According to Bishop Allué, the newspaper serves a community that was previously underserved. With the exception of some “very local and sporadic” Catholic radio programs in Spanish, he said, there were no other Spanish-language Catholic media outlets.
La Vida Catolica, the official Spanish-language newspaper of the archdiocese ceased publication in April 2004 due to economic difficulties. La Vida Catolica had been published monthly since February 2000.
“El Sembrador has truly filled a void,” explained Fernando Fernandez, editor of El Sembrador and former assistant editor of La Vida Catolica. “In English, there is The Pilot; there’s Catholic television; there are numerous radio programs. In Spanish, there was really nothing else.”
“We are an independent Catholic newspaper,” Fernandez said, “although we are working in collaboration with the archdiocese.”
“This is going to be a very orthodox newspaper. Fernando [Fernandez] and I are going to make sure that we only print good, sound Catholic articles,” stressed Bishop Allué.
El Sembrador is the collaborative effort of newspaper publisher Victor Gonzalez-Lemus, publisher of the secular Spanish-language newspaper Siglo 21, and Fernandez.
According to Fernandez, he and Gonzalez-Lemus began discussing plans to create a Catholic newspaper during an unrelated interview last summer. “I had the talent. He had the advertising,” he recounted. “I told him that, if he wanted, we could definitely begin a religious newspaper.”
Three months later, the newspaper made its debut in nearly four-dozen parishes throughout the archdiocese.
“El Sembrador is given to the parishes that have Spanish-language Masses free of charge,” said Fernandez.
Although the newspaper aims to provide its readers with Catholic news from the archdiocese, the nation and the world, Fernandez also pointed out that El Sembrador provides readers with nonreligious information pertinent to the immigrant population.
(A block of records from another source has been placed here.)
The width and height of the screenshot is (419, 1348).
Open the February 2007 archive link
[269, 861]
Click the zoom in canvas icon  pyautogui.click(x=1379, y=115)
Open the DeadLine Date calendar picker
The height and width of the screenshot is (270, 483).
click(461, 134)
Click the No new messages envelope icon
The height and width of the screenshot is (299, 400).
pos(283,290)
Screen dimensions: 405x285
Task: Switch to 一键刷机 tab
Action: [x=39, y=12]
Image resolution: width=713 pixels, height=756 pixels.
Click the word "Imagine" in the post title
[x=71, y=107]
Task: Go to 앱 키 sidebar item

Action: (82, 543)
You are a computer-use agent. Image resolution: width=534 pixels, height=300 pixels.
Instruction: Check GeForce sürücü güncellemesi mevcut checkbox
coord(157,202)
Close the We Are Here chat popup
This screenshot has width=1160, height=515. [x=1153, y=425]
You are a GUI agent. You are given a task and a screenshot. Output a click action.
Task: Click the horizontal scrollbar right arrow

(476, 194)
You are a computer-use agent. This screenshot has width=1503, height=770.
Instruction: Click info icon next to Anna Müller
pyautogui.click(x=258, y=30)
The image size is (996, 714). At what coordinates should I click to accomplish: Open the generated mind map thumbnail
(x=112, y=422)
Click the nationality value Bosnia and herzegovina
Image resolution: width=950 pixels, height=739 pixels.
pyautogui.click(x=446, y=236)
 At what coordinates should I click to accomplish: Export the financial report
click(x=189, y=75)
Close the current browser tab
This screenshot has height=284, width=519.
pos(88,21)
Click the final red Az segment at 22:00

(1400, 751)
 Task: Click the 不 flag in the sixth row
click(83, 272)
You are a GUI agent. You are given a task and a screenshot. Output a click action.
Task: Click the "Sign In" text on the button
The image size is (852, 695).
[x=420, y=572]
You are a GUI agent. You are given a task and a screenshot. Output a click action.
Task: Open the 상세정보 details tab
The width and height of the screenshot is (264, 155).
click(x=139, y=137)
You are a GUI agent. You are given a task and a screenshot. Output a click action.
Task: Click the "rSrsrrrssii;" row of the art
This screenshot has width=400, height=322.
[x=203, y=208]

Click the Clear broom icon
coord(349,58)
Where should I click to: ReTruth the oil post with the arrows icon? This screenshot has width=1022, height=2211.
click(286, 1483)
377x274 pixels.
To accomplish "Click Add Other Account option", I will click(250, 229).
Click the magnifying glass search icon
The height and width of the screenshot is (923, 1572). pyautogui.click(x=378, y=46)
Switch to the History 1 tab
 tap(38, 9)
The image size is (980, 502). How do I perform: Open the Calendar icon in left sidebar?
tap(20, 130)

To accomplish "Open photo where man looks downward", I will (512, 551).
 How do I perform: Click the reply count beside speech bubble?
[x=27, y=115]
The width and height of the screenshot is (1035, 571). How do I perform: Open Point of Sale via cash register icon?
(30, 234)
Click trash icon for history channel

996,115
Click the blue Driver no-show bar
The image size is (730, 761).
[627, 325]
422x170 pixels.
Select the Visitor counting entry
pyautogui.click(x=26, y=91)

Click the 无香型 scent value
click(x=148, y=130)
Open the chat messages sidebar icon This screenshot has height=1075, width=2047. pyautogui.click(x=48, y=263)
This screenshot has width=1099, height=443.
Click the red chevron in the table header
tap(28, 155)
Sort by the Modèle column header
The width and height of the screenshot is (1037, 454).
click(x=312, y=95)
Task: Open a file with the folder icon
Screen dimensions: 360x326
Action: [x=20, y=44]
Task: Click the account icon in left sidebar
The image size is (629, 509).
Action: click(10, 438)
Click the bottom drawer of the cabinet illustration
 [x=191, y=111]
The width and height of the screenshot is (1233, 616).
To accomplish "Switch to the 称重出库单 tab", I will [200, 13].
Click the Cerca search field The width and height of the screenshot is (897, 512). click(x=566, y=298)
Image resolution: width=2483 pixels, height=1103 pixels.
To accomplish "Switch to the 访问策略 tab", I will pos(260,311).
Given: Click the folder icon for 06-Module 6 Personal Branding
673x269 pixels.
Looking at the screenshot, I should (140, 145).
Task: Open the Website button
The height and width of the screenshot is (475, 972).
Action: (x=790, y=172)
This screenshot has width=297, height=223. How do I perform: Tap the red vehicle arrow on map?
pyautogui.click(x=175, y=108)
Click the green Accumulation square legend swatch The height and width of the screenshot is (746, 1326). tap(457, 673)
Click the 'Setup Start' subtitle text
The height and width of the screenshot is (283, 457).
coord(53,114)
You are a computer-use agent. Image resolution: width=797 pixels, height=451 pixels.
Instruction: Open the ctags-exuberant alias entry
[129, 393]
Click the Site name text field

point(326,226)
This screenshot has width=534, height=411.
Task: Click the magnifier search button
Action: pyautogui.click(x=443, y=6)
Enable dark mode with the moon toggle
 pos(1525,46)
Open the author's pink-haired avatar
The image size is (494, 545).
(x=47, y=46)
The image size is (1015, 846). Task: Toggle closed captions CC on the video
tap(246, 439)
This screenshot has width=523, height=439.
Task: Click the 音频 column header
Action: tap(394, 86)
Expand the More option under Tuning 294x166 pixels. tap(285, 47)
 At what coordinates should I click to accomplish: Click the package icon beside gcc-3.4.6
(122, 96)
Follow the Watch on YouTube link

He cited the example of a recent article explaining the benefits of obtaining a Social Security card.
Fernandez is currently El Sembrador’s only paid staff member, although, as Fernandez is quick to point out, “there are many local contributors” who write articles about individual parish activities.
“The newspaper maintains itself through advertising,” he added, noting that until the advertising increases, “Victor [Gonzalez-Lemus] is losing money.”
“In order to begin a publication, one must take a risk,” said Fernandez, adding that he is hopeful that El Sembrador will continue to thrive.
“So far, Victor [Gonzalez-Lemus] and I both have had very positive feedback,” he said.